While investing in dividend stocks, you must know that companies are not obliged to pay dividends. Whether to pay dividends in a financial year/quarter or how much to pay per share depends totally on the decision of the company’s board of directors. They take this decision depending on the company’s profitability and business outlook.
Key Terms You Should Know About Dividend Investing
Dividend yield: Dividend yield is also known as the dividend-price ratio, which indicates how much the company pays as dividends in a year with respect to its share price. The dividend yield is computed by dividing the annual dividend per share by its current market price. Usually, the dividend yield is expressed in percentage; hence a higher value is better. At the same time, a sharp increase in the divide yield in a short period is not a good sign. So, before investing in the shares of such companies, you should check whether it’s due to a steep decline in the share price or any other reasons.
Dividend payout ratio: The dividend payout ratio indicates how much of the company’s net income is paid out as dividends, and it’s calculated by dividing the dividend per share by the company’s net income. A low dividend payout ratio indicates that the company is paying less as dividends and reinvesting more into its business. On the other hand, a high dividend payout ratio shows the company is paying out a large part of its earnings as dividends. Shares of companies with low dividend payout ratios are suitable for growth investors, while that of a higher value are good for income investors. Click here to know which strategy is more apt for you.
Record date: On the record date, the company decides and finalizes the list of eligible shareholders for its upcoming dividend distribution. Generally, the board of directors selects the record date. The record date is also known as the date of record.
Ex-dividend date: The ex-dividend date or ex-date is the cut-off date for the upcoming dividend distribution, i.e., if you buy the shares of a company on the ex-date or after it, you won’t qualify to get the forthcoming dividend payment. Usually, the ex-date falls one day before the record date and is set per the stock exchange rules.
Payment date: The company credits dividends to eligible shareholders on the payment date.
How You Can Utilize Dividends
As dividends are the amount you earn on your investment, you can utilize them according to your wish. But reinvesting your dividends to buy more shares of the same company is one of the most sensible ways to use it. A few advantages of dividend reinvesting are:
- You don’t need to pay any brokerage when you use the dividend amount to buy more shares of the same company.
- Several companies offer their shares at a discounted price for their dividend reinvestment plans.
- Dividend reinvestment is a better way to take advantage of dollar-cost averaging and grow your wealth swiftly.
Factors You Should Consider While Investing In Dividend Stocks
Indeed, dividend investing is a better strategy for growing your money. But before putting your money into a dividend stock, you should understand a few more points about dividend investing.
- Avoid investing in stocks only based on dividend yield. Check the fundamentals of the company before investing in it.
- Compare the dividend yield of the company with its peers. If it’s significantly high compared to others, it’s a trap. So, avoid that company.
- Also, avoid new companies that pay extraordinarily high returns.
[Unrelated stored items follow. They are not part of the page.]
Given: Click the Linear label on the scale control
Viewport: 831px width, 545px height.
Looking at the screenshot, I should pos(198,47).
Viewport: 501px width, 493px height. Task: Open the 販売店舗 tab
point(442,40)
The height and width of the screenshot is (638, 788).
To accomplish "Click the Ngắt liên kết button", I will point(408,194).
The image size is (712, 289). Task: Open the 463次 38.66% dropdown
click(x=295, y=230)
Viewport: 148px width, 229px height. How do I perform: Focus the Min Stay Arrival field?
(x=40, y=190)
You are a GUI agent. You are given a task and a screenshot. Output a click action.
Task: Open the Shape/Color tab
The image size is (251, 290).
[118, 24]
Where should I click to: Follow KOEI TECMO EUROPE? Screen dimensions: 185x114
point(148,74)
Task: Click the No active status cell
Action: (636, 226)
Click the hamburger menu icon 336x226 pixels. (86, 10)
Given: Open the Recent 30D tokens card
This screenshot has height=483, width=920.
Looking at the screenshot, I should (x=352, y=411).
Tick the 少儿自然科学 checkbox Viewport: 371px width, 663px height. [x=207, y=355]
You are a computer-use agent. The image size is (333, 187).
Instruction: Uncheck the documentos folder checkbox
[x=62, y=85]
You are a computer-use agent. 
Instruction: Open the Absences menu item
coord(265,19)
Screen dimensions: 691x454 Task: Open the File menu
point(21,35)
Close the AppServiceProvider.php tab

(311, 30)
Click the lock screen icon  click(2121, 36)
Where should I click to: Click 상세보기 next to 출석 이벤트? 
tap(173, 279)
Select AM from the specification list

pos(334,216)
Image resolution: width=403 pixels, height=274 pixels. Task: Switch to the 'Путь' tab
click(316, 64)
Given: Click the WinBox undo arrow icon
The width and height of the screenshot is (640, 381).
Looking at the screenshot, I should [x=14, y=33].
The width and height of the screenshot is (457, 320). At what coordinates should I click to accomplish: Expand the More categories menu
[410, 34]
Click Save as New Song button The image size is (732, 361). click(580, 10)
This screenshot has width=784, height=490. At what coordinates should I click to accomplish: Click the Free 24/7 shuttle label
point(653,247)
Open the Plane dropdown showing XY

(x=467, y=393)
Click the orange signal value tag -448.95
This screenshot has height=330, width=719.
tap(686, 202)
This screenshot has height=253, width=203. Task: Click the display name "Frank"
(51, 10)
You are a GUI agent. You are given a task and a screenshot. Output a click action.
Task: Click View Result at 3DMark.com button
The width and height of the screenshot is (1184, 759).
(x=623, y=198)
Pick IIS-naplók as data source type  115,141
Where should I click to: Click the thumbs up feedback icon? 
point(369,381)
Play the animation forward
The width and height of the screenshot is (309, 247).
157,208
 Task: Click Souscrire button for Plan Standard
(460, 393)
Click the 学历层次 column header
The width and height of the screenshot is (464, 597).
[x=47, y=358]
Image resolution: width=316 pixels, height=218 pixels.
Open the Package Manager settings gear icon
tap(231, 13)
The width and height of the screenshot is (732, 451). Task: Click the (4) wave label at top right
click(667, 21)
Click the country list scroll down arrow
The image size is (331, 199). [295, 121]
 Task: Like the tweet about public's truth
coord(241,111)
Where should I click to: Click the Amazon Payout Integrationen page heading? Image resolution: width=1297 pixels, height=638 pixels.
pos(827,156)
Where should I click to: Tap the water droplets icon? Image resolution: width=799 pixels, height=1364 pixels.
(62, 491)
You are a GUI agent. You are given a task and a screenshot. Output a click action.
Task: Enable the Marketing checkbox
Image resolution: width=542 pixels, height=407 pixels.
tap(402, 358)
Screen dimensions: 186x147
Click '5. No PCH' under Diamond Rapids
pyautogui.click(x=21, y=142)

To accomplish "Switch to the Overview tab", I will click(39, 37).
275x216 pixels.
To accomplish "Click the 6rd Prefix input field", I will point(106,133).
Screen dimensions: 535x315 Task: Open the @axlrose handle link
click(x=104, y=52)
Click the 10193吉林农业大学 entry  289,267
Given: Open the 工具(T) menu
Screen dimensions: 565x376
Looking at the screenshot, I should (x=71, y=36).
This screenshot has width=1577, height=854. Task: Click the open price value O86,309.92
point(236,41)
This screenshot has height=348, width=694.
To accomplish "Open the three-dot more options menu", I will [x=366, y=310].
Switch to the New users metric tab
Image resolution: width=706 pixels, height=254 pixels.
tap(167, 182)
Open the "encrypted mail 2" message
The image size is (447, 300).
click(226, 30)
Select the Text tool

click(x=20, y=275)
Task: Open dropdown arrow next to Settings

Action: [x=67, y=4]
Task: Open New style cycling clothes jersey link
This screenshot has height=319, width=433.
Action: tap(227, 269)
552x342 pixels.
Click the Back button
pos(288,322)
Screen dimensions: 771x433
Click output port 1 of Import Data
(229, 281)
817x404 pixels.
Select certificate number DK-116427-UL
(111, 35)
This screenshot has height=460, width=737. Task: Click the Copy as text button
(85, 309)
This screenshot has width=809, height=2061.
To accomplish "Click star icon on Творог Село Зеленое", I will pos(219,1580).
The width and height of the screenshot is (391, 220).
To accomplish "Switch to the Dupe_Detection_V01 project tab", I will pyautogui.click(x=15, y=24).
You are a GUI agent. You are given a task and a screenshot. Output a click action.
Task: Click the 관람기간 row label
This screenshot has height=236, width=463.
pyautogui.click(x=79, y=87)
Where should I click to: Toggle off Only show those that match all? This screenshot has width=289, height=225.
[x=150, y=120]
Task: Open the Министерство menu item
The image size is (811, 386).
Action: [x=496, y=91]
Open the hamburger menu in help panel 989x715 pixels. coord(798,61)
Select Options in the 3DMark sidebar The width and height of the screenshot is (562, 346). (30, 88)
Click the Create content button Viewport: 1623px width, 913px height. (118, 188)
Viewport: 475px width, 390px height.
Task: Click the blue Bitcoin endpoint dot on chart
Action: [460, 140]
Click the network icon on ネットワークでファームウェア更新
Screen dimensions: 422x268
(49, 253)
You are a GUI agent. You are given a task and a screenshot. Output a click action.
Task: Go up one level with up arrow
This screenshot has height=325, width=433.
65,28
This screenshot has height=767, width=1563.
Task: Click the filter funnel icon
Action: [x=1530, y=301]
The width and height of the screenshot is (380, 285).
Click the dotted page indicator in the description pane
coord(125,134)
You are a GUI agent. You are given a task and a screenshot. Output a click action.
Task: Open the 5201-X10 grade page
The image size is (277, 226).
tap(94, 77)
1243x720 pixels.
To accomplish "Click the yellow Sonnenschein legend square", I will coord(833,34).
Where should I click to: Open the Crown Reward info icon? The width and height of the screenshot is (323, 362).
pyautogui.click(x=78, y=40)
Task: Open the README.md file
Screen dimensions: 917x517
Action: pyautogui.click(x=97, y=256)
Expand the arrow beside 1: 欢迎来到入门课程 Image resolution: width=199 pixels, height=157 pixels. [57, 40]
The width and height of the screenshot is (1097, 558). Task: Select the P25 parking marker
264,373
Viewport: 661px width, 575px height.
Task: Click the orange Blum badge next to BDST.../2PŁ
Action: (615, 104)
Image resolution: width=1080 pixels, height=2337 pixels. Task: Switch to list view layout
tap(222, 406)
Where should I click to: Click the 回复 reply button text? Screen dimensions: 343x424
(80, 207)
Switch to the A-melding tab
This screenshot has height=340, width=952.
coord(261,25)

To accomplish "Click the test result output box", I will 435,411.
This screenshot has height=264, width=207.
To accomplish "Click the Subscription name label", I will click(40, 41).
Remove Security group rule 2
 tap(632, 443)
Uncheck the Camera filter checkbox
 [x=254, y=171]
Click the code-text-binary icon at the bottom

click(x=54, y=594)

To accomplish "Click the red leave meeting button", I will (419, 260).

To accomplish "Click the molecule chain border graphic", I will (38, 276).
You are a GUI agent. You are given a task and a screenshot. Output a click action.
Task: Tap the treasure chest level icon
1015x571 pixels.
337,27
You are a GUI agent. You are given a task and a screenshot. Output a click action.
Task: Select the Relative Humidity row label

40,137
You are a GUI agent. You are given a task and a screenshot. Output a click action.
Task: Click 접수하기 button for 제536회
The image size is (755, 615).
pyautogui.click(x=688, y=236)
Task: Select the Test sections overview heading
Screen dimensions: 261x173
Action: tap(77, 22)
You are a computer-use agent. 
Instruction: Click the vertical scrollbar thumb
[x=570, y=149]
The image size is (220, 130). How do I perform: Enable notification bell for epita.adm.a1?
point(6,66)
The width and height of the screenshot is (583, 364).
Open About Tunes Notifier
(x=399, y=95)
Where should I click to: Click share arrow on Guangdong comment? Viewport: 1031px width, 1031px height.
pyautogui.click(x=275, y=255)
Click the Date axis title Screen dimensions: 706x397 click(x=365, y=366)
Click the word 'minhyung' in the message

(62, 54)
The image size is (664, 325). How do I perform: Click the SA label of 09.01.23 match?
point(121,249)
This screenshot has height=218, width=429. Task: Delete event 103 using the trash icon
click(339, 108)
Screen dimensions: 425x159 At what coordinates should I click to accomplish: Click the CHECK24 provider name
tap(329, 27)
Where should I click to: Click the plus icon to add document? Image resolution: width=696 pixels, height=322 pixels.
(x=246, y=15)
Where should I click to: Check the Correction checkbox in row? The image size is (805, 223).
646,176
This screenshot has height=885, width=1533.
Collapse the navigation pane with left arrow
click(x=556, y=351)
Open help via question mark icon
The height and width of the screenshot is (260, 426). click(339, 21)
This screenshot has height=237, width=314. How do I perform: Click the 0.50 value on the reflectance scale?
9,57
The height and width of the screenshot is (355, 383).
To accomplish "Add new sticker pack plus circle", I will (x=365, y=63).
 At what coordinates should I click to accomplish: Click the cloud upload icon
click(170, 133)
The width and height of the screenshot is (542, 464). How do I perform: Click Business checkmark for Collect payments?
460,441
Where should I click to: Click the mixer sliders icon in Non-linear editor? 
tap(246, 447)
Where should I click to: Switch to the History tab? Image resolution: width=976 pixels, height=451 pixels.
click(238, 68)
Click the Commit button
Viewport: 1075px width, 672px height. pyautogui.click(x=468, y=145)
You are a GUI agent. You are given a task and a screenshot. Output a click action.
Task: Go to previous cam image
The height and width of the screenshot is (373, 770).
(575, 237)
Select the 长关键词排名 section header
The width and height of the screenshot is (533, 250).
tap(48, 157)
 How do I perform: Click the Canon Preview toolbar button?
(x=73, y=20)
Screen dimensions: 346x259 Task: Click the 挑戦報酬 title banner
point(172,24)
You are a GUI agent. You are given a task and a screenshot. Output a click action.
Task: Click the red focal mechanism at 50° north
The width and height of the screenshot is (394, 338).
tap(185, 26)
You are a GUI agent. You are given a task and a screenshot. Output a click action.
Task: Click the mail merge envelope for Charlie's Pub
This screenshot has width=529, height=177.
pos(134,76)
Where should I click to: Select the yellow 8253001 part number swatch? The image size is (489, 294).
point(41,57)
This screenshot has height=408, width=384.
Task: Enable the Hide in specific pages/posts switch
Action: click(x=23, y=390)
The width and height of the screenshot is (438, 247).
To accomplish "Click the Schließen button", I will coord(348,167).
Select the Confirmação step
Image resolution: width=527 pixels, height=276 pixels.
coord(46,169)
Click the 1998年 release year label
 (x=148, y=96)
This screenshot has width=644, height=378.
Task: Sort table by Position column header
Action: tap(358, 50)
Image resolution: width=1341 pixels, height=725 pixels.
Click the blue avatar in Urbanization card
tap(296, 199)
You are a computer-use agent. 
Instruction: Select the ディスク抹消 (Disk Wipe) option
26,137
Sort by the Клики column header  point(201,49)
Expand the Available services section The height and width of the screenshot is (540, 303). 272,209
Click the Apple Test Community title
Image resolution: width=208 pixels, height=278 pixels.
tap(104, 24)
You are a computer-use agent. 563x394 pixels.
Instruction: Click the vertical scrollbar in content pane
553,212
It’s a way to attract investors, and there is no guarantee that the company will be able to payout dividends at the same level in future. Hence, always check the future growth potential before investing in new companies.
- If the outlook of the business of a company or its industry is bleak, avoid investing in it. Chances are high that the company can reduce the dividend in the future.
Tax On Dividends
You need to pay tax on dividends you receive from your investments in shares of a company. The rate at which they’ll be taxed depends on which category your dividends fall into, qualified or non-qualified.